Wouldn’t you know it? They hire three women to host, and the boys steal the show by having a fight.

“Oho, wow! Will Smith just smacked the sh** out of me! That was the . . . greatest night in the history of television,” Rock said, not overstating facts. The guy must have worked a lot of rowdy rooms in Laff Lounges and Ha-Ha Halls on the way up, but I’m guessing he never got slapped in the face by a movie star before. Ladies and gentlemen, Chris Rock! Not only should he host the Oscars every year, he should be the next secretary of state. Talk about grace under pressure. When was the last time you got slapped in the face by a large man? I annoy people for a living, and it hasn’t happened to me lately. If it had been you or me up there, we would at least have been caught off guard to get smacked while presenting an Oscar. Rock just moved on. He took it as though he’d rehearsed it for a month.

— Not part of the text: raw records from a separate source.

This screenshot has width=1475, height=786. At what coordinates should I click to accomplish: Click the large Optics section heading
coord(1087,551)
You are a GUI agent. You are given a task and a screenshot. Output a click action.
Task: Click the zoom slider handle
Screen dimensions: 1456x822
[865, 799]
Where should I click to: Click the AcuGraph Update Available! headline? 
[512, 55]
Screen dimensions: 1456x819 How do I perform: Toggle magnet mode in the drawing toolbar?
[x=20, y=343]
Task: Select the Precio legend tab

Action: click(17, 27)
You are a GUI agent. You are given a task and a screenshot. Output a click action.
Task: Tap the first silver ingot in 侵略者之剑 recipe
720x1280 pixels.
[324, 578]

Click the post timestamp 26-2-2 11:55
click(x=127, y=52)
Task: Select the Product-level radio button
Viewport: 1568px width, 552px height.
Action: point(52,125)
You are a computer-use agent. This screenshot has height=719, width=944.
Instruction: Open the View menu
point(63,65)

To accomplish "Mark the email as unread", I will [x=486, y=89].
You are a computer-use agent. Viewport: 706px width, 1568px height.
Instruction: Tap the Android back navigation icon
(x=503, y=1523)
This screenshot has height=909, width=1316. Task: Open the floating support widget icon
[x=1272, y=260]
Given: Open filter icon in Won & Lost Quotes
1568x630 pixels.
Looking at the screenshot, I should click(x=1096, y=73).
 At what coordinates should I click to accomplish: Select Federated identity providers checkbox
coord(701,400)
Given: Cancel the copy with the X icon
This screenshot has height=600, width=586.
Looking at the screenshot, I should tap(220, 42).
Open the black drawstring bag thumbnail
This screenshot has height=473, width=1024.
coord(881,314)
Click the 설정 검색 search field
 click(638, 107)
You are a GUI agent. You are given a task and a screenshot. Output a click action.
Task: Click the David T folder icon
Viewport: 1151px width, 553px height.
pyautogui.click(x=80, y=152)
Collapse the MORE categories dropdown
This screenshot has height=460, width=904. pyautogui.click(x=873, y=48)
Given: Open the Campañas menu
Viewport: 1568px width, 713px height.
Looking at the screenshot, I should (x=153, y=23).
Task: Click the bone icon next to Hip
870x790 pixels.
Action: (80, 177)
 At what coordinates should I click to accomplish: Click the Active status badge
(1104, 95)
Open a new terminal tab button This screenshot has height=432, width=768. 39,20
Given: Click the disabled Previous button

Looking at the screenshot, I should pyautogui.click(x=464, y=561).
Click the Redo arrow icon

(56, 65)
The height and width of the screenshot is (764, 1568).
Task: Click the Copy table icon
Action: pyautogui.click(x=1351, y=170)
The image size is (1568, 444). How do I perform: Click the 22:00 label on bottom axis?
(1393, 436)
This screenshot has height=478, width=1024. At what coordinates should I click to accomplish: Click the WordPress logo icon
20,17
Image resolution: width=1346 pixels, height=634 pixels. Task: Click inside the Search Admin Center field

Oh yeah, and the Oscar was won by the biggest corporation on earth. Hurrah for the little guy! Apple TV+ sneakily won Best Picture as the suits from its archrival Netflix looked around for marketing people to treat the way Smith treated Rock. Netflix has been trying to win itself the top Oscar for about ten years, has spent hundreds of millions of dollars on this project, and it’s still got zilch. Instead, Apple TV+, which launched just two years ago, won with CODA, a feel-good dramedy about a lovable family of deaf people and their lovely daughter. It was the first movie debuting on a streaming service and the first movie premiering at the Sundance Film Festival ever to win Best Picture. It also won Best Adapted Screenplay and Best Supporting Actor, for the previously unknown Troy Kotsur, who, as a deaf man taking home an Oscar for acting, notched another first. Meanwhile, Netflix sweatily pursued the Oscars with its can’t-miss message-movie-of-the-week The Power of the Dog, “a dazzling evisceration of one of the country’s foundational myths,” according to the New York Times (i.e., it’s about a closeted homosexual cowboy). It proved one of the biggest disappointments in Academy history. Riding in with twelve nominations, it won only a single award — Best Director for Jane Campion, who could hardly lose after everyone pointed out that only two women had ever won in the category before.